[Pixel coordinate grounding material]
——————

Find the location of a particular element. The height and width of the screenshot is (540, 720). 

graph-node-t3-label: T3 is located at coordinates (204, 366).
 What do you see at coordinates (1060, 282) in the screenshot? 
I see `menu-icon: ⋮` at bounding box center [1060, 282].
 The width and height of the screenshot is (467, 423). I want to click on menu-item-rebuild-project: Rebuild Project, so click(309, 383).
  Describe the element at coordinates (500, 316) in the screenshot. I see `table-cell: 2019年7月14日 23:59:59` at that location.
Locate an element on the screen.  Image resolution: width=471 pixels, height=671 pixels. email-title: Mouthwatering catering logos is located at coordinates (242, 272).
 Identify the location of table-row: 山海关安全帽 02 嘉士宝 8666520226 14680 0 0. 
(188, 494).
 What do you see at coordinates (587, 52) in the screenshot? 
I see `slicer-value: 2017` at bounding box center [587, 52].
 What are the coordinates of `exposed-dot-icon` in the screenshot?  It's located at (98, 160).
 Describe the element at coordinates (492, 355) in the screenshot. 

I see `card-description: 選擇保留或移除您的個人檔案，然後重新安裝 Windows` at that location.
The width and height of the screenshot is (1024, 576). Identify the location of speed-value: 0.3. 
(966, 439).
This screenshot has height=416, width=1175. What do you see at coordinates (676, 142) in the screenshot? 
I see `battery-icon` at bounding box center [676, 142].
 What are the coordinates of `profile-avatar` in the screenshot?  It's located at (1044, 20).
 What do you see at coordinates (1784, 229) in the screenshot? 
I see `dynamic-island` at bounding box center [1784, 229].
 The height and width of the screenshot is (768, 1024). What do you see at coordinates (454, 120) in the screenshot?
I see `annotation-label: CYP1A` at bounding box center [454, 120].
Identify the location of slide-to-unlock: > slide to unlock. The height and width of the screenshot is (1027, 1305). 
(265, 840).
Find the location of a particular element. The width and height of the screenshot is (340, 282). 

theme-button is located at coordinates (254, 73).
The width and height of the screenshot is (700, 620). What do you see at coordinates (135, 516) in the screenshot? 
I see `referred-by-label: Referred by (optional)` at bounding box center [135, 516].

——————

Copy the lines of the material from the one containing "This screenshot has" through the one containing "(265, 840).", both included.

This screenshot has height=416, width=1175. What do you see at coordinates (676, 142) in the screenshot? 
I see `battery-icon` at bounding box center [676, 142].
 What are the coordinates of `profile-avatar` in the screenshot?  It's located at (1044, 20).
 What do you see at coordinates (1784, 229) in the screenshot? 
I see `dynamic-island` at bounding box center [1784, 229].
 The height and width of the screenshot is (768, 1024). What do you see at coordinates (454, 120) in the screenshot?
I see `annotation-label: CYP1A` at bounding box center [454, 120].
Identify the location of slide-to-unlock: > slide to unlock. The height and width of the screenshot is (1027, 1305). 
(265, 840).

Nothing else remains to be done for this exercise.